- Born: January 28, 1805 Savannah, Georgia, U.S.
- Died: November 27, 1855 (aged 50) Baltimore, Maryland, U.S.
- Buried: Laurel Grove Cemetery, Savannah, Georgia, U.S.
- Allegiance: United States
- Branch: United States Army
- Rank: Major
- Known for: Doctor known for killing in the Stark–Minis duel
- Alma mater: University of Pennsylvania
- Spouse: Sarah Augustus Livingston (1836–1855; his death)

= Philip Minis (physician) =

American physician, 1805–1855

Philip Minis (January 28, 1805 – November 27, 1855) was a 19th-century American medical doctor. He was an assistant surgeon in the United States Army, later promoted to major. Either side of this, he was involved in a notable duel in Savannah, Georgia, where he worked. He was found not guilty in the ensuing murder trial.

== Life and career ==
Minis was born in 1805, in Savannah, Georgia, to Isaac Minis and Dinah Cohen. One of his siblings, Abram Minis, became a prominent merchant in that city.

He graduated as a Doctor of Medicine from the University of Pennsylvania in 1824.

Minis was commissioned as an assistant surgeon in the United States Army on April 12, 1826. He was promoted to major in 1836.

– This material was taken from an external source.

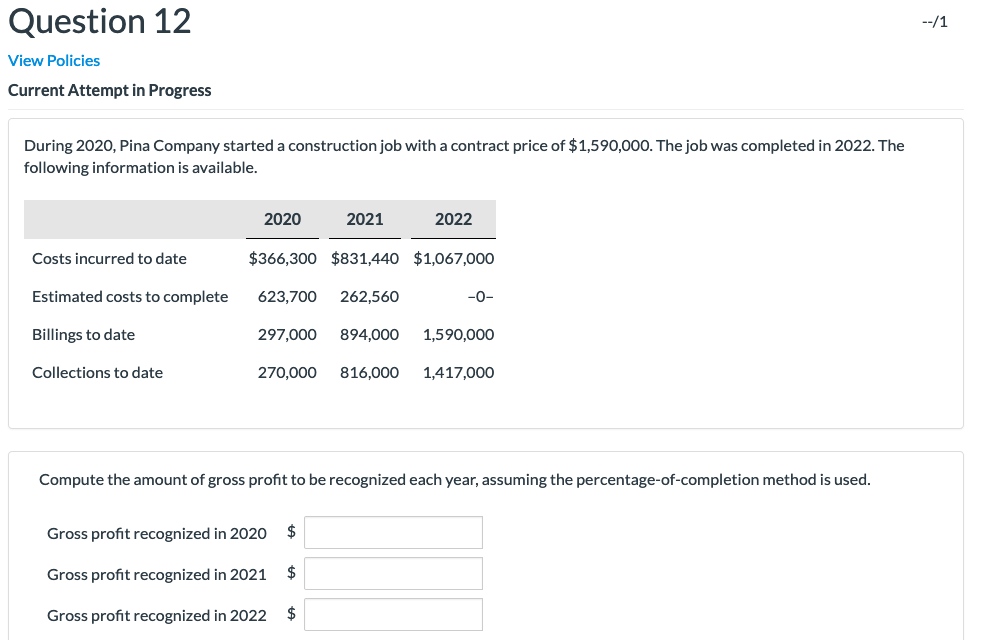Click the Estimated costs to complete label
999x640 pixels.
pyautogui.click(x=130, y=296)
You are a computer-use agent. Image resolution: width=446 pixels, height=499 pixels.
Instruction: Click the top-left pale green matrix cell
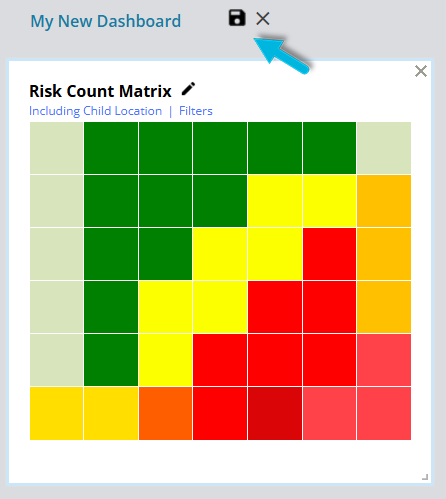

On May 16, 1836, Minis married Sarah Augusta Livingston (1807–1892) of New York, daughter of John Swift and Anna M. M. Thompson. They had the following children together: Alice Henrietta (born 1837), Leila (1847), Charles Spalding, Annie, Mary Lela, Philip Henry, John Livingston and Augusta Medora.

=== Stark–Minis duel ===

A fight between James Jones Stark and Minis that began in the spring of 1832 in Savannah's Luddington's bar ended on August 10 in the bar of the City Hotel by virtue of Minis shooting Stark dead with a pistol. Minis went on trial for murder and was acquitted.

=== Death ===
Minis died in 1855, in Baltimore, Maryland, aged 50. He is interred in Savannah's Laurel Grove Cemetery.